Data for review:
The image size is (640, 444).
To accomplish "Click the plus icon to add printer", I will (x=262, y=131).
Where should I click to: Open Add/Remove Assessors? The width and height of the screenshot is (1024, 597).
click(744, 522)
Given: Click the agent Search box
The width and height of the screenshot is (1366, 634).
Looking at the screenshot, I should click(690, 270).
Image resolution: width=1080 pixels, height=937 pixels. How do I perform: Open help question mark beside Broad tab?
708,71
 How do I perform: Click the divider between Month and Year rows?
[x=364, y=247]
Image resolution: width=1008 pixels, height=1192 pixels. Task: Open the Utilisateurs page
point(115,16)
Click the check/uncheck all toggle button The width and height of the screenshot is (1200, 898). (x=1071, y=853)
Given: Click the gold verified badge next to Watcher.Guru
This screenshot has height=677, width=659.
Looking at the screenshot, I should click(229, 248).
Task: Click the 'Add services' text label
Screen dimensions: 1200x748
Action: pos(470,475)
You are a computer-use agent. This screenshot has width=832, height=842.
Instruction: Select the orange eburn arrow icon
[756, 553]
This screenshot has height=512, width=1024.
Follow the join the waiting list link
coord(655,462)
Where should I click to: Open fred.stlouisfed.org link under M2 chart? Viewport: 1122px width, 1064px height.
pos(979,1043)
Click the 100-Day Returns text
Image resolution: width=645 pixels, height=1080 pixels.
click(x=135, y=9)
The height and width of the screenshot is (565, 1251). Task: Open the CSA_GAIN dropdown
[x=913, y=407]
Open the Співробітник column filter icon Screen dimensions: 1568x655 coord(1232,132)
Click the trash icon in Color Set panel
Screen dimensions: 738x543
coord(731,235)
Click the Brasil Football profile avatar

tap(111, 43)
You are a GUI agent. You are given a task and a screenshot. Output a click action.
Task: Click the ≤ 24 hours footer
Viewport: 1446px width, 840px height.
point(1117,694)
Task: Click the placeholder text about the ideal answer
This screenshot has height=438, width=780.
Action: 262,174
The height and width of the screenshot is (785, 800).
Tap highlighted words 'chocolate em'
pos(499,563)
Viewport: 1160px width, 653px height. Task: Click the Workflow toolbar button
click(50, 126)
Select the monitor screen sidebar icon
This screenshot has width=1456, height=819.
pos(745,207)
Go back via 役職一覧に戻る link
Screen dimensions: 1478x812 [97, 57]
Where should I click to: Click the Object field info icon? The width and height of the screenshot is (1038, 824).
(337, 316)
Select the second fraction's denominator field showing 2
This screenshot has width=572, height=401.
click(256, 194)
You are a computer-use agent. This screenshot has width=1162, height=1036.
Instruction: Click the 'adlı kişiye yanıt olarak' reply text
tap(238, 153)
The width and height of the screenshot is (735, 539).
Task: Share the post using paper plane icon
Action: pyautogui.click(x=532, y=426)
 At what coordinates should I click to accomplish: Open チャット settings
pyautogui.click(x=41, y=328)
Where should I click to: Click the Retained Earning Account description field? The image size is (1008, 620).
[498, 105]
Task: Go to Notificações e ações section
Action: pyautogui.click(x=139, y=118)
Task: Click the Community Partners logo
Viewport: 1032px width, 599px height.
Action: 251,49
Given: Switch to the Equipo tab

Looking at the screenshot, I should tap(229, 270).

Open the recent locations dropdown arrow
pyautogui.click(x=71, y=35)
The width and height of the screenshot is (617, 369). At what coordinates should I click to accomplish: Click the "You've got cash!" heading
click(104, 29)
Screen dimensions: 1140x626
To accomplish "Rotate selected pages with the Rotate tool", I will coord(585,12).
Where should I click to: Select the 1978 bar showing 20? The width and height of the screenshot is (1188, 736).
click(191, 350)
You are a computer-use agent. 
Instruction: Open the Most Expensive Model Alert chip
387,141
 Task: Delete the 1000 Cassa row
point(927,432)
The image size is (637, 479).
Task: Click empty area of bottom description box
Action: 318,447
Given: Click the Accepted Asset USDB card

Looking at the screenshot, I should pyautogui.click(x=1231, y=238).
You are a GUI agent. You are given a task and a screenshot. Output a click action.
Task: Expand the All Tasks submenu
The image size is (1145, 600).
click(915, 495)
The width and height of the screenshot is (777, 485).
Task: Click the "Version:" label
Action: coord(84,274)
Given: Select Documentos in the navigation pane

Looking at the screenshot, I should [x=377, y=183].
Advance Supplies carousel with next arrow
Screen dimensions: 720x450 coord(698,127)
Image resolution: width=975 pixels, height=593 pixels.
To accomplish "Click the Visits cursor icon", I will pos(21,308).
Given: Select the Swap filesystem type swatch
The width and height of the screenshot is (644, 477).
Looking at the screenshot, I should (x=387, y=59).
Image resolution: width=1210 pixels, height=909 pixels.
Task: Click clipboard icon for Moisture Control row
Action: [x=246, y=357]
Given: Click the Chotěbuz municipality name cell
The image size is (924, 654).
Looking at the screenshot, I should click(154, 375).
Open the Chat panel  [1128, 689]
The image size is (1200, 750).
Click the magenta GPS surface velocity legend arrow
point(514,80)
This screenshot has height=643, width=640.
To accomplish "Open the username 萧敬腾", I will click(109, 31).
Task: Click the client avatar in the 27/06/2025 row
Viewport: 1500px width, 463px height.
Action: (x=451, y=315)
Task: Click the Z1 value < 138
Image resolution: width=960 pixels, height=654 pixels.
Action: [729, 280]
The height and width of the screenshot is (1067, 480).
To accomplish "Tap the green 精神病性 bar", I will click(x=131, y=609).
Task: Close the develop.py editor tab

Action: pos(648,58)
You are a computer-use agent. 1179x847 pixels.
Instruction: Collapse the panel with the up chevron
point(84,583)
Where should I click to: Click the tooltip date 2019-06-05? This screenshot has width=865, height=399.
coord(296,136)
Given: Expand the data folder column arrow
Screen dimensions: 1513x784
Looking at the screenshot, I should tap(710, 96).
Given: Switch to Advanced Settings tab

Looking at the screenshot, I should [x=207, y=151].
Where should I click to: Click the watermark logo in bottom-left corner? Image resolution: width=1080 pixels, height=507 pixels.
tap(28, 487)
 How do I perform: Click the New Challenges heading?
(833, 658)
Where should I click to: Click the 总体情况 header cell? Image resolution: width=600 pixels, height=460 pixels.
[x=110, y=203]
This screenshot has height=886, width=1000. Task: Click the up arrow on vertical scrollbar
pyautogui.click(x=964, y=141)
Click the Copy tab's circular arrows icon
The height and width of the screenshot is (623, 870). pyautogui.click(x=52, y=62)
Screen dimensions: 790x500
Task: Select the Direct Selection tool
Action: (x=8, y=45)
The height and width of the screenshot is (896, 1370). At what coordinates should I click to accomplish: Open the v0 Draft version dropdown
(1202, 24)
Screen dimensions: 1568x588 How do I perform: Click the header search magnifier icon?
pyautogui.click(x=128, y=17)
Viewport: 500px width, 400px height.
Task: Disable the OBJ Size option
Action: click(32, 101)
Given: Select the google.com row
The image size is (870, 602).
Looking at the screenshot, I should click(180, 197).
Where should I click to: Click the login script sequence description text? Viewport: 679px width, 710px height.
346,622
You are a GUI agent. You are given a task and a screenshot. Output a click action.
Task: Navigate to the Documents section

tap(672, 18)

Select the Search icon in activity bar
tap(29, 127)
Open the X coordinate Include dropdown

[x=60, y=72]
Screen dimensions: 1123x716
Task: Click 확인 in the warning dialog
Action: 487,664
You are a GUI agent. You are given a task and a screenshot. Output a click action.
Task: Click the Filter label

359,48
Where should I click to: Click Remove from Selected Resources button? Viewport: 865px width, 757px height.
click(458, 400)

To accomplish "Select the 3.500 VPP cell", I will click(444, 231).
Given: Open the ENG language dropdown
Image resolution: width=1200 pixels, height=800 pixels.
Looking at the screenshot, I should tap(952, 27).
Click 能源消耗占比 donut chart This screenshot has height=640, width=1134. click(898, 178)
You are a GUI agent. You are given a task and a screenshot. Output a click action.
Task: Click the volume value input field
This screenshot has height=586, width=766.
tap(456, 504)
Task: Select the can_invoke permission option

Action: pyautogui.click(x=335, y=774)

What is required:
Tally every line of the entries that contains the word "column", and respond with that number only.

Response to this task:
2